---------- Material for the task ----------

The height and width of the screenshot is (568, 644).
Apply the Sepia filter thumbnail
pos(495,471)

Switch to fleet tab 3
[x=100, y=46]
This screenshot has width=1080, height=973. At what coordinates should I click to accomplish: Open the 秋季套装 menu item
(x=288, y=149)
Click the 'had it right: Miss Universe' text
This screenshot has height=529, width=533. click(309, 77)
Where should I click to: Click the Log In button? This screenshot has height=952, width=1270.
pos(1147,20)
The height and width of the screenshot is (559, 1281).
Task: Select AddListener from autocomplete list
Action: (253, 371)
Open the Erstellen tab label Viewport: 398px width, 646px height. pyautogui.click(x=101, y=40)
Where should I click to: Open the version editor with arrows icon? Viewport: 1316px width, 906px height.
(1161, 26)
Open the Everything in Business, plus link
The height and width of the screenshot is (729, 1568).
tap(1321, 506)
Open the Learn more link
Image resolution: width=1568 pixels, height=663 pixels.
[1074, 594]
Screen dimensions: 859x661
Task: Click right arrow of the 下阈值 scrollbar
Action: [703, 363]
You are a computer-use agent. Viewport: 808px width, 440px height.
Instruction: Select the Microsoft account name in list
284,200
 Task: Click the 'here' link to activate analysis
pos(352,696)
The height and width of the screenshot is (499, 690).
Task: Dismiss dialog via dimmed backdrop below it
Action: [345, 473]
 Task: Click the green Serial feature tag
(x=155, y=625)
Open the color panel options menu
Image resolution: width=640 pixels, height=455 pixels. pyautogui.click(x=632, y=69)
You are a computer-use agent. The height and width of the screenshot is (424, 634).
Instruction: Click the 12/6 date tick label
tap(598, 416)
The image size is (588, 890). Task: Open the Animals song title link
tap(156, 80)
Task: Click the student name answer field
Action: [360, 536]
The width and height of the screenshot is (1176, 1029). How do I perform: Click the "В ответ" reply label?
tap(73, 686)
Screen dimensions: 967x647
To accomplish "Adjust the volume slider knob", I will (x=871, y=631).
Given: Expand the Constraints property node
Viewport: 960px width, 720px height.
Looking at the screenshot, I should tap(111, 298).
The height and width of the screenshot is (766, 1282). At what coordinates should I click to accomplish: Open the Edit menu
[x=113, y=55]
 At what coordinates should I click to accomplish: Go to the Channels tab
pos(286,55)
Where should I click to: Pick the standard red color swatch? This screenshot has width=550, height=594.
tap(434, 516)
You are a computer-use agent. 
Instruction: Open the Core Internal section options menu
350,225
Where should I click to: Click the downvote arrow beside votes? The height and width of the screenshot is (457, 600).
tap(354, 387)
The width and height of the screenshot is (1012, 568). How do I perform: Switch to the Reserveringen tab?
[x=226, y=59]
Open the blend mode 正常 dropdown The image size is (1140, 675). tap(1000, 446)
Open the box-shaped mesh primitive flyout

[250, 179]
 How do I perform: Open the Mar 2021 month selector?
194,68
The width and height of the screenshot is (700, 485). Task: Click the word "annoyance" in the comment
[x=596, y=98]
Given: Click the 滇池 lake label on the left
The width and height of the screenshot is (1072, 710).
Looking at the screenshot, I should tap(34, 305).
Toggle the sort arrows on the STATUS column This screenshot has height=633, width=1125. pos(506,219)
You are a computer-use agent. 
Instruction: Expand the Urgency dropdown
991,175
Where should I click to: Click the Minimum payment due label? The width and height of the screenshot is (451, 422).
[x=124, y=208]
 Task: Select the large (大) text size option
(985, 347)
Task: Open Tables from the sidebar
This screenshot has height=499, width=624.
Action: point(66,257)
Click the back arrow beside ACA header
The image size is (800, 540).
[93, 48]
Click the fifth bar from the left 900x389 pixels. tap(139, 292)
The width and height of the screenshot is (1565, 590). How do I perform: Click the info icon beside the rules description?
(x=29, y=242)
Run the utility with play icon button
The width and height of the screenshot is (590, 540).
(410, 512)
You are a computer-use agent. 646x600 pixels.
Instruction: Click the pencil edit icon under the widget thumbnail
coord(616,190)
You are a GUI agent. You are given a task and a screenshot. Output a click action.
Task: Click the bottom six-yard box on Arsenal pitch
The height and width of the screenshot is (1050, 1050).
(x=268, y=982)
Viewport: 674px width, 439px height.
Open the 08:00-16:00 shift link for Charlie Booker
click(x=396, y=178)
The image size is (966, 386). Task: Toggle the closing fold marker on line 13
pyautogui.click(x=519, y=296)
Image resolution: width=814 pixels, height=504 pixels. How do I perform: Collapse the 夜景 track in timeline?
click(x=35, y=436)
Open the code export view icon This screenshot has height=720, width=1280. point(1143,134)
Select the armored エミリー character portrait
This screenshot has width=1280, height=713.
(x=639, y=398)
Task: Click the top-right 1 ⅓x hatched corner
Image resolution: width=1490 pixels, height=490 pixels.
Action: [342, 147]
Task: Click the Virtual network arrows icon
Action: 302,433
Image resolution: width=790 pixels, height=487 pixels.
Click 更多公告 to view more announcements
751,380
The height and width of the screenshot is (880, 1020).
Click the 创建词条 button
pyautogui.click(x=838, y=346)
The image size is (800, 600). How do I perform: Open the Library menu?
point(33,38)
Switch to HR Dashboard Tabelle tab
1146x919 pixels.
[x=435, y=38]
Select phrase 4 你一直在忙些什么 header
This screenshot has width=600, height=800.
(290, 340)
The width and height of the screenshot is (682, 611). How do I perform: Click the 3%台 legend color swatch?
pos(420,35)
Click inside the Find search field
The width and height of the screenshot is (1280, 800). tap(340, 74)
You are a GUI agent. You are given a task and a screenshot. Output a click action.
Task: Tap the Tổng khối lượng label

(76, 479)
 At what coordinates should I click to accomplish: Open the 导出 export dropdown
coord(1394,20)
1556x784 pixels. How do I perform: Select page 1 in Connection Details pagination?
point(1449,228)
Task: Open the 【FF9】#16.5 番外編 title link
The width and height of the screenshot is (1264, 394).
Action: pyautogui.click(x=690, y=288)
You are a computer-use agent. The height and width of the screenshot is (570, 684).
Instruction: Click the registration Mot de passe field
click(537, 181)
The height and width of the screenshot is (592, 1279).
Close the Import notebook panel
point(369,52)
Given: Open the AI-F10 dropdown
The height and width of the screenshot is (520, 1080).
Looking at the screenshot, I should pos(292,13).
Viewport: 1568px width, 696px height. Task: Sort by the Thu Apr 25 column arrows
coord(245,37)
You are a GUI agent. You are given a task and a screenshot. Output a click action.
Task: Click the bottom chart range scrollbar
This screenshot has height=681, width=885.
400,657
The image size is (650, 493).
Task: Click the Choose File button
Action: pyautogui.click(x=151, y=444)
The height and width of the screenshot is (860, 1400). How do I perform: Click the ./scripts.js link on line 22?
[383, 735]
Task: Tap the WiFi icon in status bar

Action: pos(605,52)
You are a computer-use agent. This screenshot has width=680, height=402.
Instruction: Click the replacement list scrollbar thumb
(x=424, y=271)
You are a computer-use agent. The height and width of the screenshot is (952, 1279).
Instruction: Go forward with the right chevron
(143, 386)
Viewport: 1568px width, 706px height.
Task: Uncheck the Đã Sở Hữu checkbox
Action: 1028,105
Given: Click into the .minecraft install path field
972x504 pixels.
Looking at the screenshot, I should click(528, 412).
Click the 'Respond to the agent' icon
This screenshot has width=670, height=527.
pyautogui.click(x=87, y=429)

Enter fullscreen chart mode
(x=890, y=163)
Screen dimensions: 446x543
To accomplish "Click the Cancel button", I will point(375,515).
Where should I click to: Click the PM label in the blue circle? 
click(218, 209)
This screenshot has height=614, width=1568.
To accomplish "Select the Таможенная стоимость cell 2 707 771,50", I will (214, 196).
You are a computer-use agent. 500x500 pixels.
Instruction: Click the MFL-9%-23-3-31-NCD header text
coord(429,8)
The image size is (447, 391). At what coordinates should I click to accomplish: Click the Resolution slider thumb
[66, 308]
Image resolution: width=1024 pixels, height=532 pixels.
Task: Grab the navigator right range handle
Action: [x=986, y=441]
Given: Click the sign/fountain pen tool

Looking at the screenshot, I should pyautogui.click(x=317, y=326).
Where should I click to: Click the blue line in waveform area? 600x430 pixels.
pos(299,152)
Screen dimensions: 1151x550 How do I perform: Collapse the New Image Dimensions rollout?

----------

_What is expected_. Find the lines in the entries above where "left" occurs, and copy each of them.

_Expected answer_.
Given: Click the 滇池 lake label on the left
Click the fifth bar from the left 900x389 pixels. tap(139, 292)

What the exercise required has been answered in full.